There are other differences, too. Nicodemus comes to Jesus by night; he initiates the conversation with Jesus. The encounter between Jessu and the Samaritan woman takes place in broad daylight, and the conversation is initiated by Jesus, not by the woman. In fact, she’s surprised that he would talk to her at all, let alone ask her for water.

But there are also differences in the ways the two people respond to Jesus. Nicodemus is puzzled by, and refuses to explore the ambiguity of Jesus’ statements to him—Did Jesus mean “You must be born again, or you must be born from above? The woman, equally puzzled by similarly incomprehensible speech by Jesus, asks him what he means, and asks for the water about which he speaks. Nicodemus vanishes from the scene to return later in the story, the woman leaves Jesus, but brings her whole village back to meet him.

The Samaritan woman, the “woman at the well” is traditionally regarded as a penitent sinner, but the gospel story is much more complex than the usual tale of a sinner coming to recognition of her sins, asking Jesus for forgiveness, receiving Jesus’ forgiveness, then amending her life. But it’s so much more than that. In fact, sin, repentance, forgiveness, none of that is mentioned in the story. Instead, we see a woman coming to faith. The encounter is so transformative, so exciting, that she forgets why she came there in the first place.
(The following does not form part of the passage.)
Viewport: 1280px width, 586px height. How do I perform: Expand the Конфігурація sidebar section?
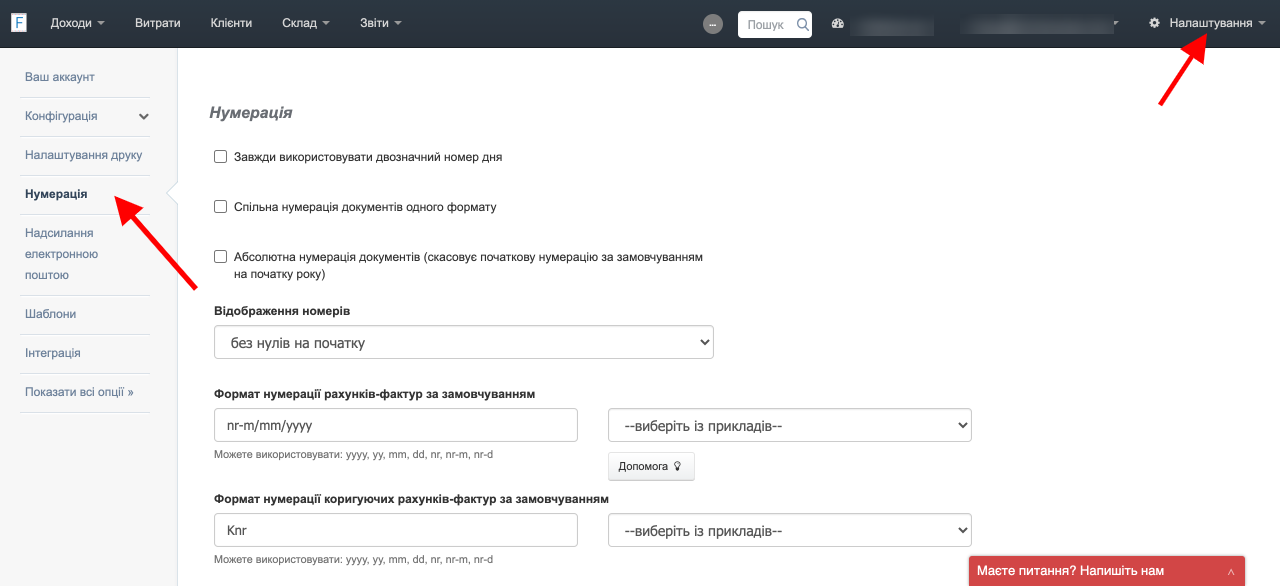tap(143, 117)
The woman leaves the well, leaves her water-jug behind, runs back to town and tells everyone what has happened to her. The townspeople then, invite Jesus to stay with them for a few days, and come to believe in Jesus, that he is the Savior of the world.
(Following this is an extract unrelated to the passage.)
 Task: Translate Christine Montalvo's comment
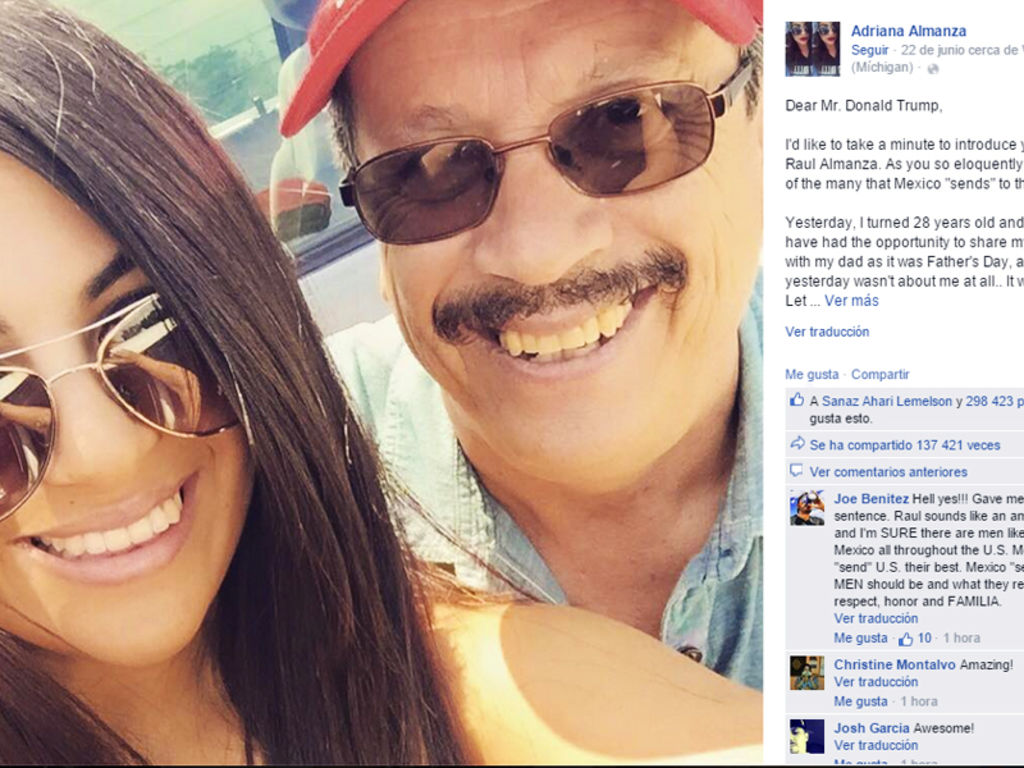(876, 682)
In other words, in John’s gospel, the Samaritan woman, the woman at the well, is the first missionary. When she runs back home to tell the town about the man she met, she says, “Come and see a man who has told me everything I have ever done!” I wonder about those townspeople. What did they think of her? She couldn’t have been the most popular woman around. After all, if 1st century Samaritans were anything like 21st century Americans, the woman with 5 ex-husbands who is now shacked up with a sixth man is probably not going to be a member of the in-crowd.

In fact, we want to know the lurid details but this story isn’t interested in them at all. It’s not even interested in the drama of sin, repentance, and forgiveness. In her invitation to the townspeople, the Samaritan woman repeats the same words Jesus used when calling his first disciples, “Come and see!” And when the townspeople invited Jesus to stay with them, they echoed another of Jesus’ statements from that earlier call, “Stay with us.”

Both of these invitations are important themes in John’s gospel, and they are important for us as well. The relationship that emerges between Jesus and the Samaritan woman, as brief as it is, is a model for our relationships with Jesus—encounter, openness to the other, and the experience of knowing and being known. Encounters with Christ, when we allow ourselves to let our guard and defenses down, can change our lives, reorder our priorities.

The woman came to the well for water. At the well, she met a crazy Jew who asked her for a drink. By opening up that encounter, the woman came to know Jesus Christ. The Samaritan woman left the well. She forgot why she had come. She forgot her empty water jar in her eagerness to share her experience with the townspeople. The townspeople heard in her words and in her joy, the possibility of new life and invited Jesus to stay with them, abide with them, so they might come to know him.

I pray that we are open to encounters with strangers and with Jesus; that such encounters might be opportunities for grace and transformation for ourselves and for others.